Olhar Conceito

Terça-feira, 18 de junho de 2024

Notícias | Artes visuais

aldeia Japuíra

Documentário produzido por mulheres indígenas exalta saberes ancestrais da Amazônia e Cerrado

Foto: Reprodução

Documentário produzido por mulheres indígenas exalta saberes ancestrais da Amazônia e Cerrado
Em julho de 2023, os moradores da aldeia Japuíra, do povo Myky, se reuniram na sala de cinema da comunidade para conferir a estreia de um filme especial. Ao se ver na tela, as anciãs Paatau e Kamunu mal podiam segurar a emoção. E de outro lado, igualmente entusiasmadas, estavam as realizadoras do primeiro curta-metragem Myky feito só por mulheres.


Leia também 
Chef abre micro padaria em vila charmosa de Cuiabá com croissants e cinnamons artesanais

"Mopái Pjuta Ãkakeje´u: A roça e os alimentos Myky" exalta saberes ancestrais de cultivo e preparo de alimentos do povo que habita o território Menkü, situado em Brasnorte (MT), paradoxalmente, cercado por grandes lavouras do agronegócio.
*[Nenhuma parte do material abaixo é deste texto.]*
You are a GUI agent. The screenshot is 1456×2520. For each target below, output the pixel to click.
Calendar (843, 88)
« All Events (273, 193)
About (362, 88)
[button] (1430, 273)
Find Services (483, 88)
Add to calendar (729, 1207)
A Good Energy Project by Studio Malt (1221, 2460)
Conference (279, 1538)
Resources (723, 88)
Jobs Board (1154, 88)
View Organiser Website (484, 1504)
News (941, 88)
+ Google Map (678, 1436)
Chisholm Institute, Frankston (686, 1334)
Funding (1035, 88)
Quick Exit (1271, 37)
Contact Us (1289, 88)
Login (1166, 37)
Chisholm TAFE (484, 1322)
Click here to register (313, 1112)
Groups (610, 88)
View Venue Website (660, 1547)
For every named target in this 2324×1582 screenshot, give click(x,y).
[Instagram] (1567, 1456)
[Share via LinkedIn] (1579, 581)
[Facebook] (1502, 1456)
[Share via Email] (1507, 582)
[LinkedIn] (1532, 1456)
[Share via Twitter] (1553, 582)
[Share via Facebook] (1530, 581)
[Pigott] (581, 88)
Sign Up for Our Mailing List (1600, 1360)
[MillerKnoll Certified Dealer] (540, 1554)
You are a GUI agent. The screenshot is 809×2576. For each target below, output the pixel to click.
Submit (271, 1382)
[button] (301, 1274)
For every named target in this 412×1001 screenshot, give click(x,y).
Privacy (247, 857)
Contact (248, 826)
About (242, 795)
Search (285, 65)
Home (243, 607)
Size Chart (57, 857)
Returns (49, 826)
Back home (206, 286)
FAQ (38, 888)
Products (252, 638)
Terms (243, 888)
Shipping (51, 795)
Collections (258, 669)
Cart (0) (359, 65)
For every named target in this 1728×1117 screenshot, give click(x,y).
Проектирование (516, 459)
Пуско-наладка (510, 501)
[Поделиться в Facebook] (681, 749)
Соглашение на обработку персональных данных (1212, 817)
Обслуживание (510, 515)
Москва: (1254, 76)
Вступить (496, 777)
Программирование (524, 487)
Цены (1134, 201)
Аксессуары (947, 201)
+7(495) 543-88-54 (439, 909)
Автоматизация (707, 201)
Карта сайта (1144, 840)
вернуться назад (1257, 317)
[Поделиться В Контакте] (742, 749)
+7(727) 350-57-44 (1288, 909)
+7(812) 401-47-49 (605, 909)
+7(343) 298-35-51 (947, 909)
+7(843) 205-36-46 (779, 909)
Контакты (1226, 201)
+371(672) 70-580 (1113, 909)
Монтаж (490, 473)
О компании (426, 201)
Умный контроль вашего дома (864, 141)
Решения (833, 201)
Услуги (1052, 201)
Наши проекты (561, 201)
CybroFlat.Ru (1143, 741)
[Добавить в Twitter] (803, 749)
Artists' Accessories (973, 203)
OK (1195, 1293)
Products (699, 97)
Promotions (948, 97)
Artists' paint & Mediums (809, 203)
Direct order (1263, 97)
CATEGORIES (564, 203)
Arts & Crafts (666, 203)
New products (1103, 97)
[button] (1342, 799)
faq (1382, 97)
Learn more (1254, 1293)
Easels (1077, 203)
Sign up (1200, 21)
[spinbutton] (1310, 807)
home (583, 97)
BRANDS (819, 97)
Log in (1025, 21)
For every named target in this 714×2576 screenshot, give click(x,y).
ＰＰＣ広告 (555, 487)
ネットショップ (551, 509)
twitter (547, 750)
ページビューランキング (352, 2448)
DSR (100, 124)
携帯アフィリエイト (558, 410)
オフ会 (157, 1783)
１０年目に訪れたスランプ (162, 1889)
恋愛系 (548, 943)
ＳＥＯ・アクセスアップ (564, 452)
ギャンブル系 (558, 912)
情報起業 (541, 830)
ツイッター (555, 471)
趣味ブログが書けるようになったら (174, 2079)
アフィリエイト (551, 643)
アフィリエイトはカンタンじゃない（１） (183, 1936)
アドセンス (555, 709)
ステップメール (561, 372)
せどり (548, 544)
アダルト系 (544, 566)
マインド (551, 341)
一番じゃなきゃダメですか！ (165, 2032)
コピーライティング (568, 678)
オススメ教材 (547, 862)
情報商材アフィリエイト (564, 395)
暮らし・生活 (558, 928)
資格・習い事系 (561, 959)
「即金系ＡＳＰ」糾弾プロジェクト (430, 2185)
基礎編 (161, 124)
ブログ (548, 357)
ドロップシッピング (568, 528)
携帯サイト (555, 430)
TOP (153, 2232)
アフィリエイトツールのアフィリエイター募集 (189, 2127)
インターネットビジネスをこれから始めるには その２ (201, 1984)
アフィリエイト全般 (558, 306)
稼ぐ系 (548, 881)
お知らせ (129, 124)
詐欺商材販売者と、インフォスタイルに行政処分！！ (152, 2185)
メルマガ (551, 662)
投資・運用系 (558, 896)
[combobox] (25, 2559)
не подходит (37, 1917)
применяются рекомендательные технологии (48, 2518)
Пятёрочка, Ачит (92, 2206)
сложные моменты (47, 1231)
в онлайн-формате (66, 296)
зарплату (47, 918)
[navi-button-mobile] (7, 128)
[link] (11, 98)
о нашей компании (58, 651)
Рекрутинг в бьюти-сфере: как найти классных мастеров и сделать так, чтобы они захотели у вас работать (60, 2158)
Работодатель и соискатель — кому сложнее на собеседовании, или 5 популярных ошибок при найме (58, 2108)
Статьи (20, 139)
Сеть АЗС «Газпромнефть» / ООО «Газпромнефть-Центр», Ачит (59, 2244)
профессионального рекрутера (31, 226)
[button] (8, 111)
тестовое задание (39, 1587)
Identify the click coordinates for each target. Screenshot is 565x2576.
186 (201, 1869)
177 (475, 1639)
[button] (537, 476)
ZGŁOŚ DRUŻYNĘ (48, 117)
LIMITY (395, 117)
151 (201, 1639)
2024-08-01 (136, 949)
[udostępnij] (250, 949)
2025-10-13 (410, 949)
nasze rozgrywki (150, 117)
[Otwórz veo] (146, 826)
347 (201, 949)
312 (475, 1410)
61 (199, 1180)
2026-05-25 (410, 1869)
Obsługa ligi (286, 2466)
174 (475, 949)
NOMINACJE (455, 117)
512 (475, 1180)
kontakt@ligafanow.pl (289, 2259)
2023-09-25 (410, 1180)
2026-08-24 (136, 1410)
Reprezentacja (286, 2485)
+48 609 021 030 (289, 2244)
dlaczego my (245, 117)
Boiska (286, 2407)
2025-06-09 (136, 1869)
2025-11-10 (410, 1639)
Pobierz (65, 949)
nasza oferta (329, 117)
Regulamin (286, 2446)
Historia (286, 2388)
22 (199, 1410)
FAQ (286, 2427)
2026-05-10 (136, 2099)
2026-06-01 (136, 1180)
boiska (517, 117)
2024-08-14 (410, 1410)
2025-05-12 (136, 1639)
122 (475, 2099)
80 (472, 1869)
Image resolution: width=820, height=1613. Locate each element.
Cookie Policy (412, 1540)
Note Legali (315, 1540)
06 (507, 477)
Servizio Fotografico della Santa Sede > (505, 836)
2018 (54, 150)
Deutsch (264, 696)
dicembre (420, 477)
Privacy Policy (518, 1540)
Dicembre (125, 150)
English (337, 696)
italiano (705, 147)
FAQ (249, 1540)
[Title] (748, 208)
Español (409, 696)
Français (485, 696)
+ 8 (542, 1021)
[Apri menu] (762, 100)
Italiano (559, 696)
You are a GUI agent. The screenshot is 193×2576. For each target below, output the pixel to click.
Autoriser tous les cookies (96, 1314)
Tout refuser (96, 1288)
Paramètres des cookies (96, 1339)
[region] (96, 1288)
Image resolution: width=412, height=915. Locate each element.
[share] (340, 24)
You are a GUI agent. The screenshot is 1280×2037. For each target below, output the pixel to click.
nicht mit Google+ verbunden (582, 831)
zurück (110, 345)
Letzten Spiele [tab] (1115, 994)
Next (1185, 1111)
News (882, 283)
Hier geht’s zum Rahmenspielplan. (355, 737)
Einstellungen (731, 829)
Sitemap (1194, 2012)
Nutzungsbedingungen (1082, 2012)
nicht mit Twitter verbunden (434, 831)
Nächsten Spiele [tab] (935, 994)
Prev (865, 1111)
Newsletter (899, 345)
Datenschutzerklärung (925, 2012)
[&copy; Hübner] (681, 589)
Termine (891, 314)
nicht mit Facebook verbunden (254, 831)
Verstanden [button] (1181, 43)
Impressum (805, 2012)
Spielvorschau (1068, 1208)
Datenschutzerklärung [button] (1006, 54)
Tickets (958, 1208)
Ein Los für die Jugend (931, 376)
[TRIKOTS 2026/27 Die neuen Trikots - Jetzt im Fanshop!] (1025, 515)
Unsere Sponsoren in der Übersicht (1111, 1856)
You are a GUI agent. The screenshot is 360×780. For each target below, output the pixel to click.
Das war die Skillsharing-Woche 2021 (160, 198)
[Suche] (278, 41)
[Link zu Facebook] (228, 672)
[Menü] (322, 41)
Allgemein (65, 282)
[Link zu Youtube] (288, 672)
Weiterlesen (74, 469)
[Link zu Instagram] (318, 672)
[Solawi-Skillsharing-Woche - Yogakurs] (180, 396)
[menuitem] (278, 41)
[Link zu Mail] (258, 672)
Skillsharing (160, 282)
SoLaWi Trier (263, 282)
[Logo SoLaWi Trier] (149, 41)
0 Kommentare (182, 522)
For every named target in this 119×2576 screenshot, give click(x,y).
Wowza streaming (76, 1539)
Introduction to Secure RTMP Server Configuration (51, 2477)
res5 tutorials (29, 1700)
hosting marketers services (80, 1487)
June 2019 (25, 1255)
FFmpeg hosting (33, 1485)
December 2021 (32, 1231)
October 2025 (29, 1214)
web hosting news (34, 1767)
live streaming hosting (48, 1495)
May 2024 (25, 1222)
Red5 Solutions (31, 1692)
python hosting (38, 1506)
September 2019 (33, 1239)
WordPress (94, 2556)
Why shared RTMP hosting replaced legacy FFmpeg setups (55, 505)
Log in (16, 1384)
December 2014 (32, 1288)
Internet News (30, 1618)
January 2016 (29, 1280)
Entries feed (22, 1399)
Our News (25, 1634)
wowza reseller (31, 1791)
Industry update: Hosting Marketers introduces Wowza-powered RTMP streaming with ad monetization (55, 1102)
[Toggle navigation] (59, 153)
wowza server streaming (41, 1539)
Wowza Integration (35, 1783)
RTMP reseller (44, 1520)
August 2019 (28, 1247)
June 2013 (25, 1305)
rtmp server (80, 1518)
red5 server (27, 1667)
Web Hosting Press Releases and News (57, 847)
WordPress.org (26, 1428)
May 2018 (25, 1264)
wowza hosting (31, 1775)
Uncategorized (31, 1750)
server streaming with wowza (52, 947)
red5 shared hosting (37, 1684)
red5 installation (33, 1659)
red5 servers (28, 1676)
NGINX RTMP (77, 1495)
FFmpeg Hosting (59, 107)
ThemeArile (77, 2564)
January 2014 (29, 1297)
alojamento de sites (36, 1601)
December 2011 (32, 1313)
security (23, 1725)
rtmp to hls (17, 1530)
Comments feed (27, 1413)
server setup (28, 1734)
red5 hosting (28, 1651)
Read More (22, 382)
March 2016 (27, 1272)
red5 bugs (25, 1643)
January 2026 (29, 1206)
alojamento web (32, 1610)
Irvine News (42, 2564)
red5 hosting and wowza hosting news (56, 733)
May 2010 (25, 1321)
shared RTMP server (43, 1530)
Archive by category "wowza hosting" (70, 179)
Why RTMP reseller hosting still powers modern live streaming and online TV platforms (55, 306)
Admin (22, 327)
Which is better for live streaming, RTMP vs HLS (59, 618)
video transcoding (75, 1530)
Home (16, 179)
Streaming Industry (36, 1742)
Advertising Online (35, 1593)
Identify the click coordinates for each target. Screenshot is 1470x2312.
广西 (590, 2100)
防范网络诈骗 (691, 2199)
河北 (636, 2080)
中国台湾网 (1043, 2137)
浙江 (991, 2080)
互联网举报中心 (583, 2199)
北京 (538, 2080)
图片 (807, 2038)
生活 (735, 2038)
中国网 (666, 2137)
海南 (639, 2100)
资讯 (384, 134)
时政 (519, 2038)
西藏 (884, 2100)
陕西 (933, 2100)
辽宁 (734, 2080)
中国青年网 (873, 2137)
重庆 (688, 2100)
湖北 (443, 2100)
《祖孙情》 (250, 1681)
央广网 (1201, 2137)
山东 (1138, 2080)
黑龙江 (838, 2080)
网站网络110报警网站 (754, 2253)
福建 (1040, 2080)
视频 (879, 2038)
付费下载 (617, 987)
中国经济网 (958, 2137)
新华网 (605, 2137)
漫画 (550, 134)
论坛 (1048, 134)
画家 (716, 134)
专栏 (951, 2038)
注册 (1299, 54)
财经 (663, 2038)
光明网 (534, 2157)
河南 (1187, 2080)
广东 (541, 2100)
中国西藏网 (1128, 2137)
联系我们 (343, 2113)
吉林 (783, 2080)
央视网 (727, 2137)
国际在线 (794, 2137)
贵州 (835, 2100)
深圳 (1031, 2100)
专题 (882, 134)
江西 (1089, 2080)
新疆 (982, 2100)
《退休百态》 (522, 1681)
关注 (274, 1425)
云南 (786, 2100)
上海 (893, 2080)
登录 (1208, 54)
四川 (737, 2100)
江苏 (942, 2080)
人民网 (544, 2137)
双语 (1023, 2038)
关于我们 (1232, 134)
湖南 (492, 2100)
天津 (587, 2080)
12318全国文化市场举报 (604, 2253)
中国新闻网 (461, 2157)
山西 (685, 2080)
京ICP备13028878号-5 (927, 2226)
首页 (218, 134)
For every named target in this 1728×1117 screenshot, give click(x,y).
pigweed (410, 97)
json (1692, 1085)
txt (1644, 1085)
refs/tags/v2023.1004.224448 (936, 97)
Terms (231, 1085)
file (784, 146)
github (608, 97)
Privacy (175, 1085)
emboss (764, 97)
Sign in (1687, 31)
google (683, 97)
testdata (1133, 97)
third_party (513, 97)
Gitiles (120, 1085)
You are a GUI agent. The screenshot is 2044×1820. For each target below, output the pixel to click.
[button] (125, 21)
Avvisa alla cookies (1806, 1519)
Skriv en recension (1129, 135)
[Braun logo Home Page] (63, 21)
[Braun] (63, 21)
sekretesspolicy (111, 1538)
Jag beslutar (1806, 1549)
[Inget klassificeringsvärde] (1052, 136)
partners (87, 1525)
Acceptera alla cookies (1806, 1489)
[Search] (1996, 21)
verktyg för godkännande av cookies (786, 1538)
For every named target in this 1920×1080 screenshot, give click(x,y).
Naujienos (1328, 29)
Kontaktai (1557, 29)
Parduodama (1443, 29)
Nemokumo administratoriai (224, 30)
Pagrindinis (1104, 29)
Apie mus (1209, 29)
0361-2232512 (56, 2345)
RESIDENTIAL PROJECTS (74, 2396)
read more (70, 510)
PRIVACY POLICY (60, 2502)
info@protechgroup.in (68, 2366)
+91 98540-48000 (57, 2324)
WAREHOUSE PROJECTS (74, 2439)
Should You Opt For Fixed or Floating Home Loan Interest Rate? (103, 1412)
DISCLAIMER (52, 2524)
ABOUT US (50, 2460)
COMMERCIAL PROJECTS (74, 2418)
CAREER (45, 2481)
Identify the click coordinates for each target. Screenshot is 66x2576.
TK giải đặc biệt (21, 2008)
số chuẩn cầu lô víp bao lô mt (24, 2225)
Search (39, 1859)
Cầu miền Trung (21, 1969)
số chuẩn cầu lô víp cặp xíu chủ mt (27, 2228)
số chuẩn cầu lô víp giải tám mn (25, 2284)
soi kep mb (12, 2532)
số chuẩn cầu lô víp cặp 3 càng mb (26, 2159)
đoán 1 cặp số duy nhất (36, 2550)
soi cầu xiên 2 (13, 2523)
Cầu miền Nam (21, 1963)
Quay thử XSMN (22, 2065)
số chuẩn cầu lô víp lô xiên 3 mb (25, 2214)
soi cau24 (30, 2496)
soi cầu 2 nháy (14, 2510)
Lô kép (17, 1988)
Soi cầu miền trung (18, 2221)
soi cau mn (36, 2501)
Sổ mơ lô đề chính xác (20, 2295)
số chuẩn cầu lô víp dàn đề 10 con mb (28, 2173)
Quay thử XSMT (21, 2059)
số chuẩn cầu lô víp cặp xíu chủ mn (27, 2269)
As cineastas quiseram contar ao mundo sobre o papel essencial que as mulheres exercem na salvaguarda desses conhecimentos e de como toda a comunidade depende da liderança feminina, nas roças comunitárias e hortas familiares. São as mulheres, em grande parte, as responsáveis pela subsistência e segurança alimentar da comunidade, cultivando e extraindo da natureza, alimentos e ingredientes do Cerrado e da Amazônia.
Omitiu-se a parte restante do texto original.